When terminating a pod, Kubernetes first sends a SIGINT and, if the pod does not stop within the terminationGracePeriodSeconds, Kubernetes sends SIGKILL to forcefully stop it. When Kubernetes terminates a pod, the command to remove the endpoint from the service and the SIGINT signal execute in parallel. That could cause some requests to get dropped because the pod is terminating and that would result in 502/504 errors.

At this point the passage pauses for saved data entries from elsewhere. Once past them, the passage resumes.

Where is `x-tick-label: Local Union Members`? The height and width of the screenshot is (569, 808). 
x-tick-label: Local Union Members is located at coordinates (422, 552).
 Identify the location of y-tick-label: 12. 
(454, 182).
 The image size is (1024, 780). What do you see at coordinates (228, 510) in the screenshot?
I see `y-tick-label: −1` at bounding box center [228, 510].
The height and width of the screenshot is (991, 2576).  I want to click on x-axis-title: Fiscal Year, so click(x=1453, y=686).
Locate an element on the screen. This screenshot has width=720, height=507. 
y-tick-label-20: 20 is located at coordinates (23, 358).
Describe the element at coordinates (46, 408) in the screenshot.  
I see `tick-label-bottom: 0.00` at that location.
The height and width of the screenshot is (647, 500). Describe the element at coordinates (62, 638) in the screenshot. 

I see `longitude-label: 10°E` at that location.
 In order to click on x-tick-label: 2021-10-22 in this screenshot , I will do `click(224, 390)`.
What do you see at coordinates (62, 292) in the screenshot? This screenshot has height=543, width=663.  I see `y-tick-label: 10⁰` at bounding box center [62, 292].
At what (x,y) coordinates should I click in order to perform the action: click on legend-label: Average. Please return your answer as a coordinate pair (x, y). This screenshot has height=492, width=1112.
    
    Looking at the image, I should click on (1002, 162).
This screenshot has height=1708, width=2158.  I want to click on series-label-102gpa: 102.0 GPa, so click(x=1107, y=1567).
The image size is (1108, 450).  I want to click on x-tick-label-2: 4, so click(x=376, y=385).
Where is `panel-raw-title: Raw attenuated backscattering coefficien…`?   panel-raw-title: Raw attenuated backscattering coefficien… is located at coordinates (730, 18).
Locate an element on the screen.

An easy way to work around that limitation and to have a greceful-shutdown is to add a sleep interval before the Puma process stops. To achieve that we use a preStop hook and, in our testing, we landed on a sleep interval of 40 seconds that is enough time for Kubernetes’ Endpoints Controller async reaction and for kube-proxy to update iptable rules. We are also increasing the terminationGracePeriodSeconds to 70 seconds that applies to the total time (both PreStopp hook + container stop) to allow for 30 seconds for Puma to process queued requests before it receives SIGKILL.

terminationGracePeriodSeconds: 70
containers:
  - name: {{ include "application.apps.name" . }}
    image: {{ include "container.image" . }}
    args: ["bundle exec puma"]
    lifecycle:
      preStop:
        exec:
          command: ["sh", "-c", "sleep 40"]

Puma stats and auto-scaling

Queue Time is an important metric to monitor and should feed into the auto-scaling configuration. But, AWS ALB does not provide the X-Request-Start header and we cannot calculate the queue time dynamically. We can enable, download and parse load balancer access logs to calculate queue time after the fact like this:

queue_time = time - request_creation_time - request_processing_time - response_processing_time - target_processing_time

We need a dynamic value to use for auto-scaling, and we can calculate the Puma business metric using the following formula:

puma_business = (1 - sum(pool_capacity) / sum(max_threads)) * 100

These Puma values used in the calculation are available from Puma.stats:

{
  "started_at": "2021-12-27T15:19:09Z",
  "backlog": 0,
  "running": 3,
  "pool_capacity": 4,
  "max_threads": 5,
  "requests_count": 6
}

Load balancing

In regards to load balancing, we need to consider whether to run Puma in single or cluster mode. The advantage of Puma cluster mode is that it can better deal with slow, CPU-bound responses because the queue is shared between more than one worker. Puma will route requests to worker processes that have the capacity, yielding better queue time.

AWS ALB supports the Least Outstanding Requests algorithm for load balancing requests in addition to the default, Round Robin algorithm. The Least Outstanding Requests algorithm is not ideal in case there is a problematic pod that quickly returns error responses and all upcoming requests gets routed to it unless we have quick health checks to react to the falling target.

Conclusion

Deploying Puma and tuning its performance to adequately provision resources involves lots of details to consider and analyze. Warming up slow clients, tuning keep-alive timeouts, graceful shutdowns, and optimizing the backlog queue size are essential to ensure the service can respond to high loads with minimal latency and without interruption. Loading SSL certificates directly from Secrets Manager, end-to-end SSL encryption in transit, and implementing application-layer encryption are required to secure customer data in the cloud. Monitoring for Puma metrics, in addition to ALB monitoring, would be great to have. We’ll be exploring using Prometheus for monitoring Puma metrics and configuring auto-scaling based on the Puma business metric. In the lack of such monitoring, analyzing access logs could bring useful insights and ideas on what to tweak next.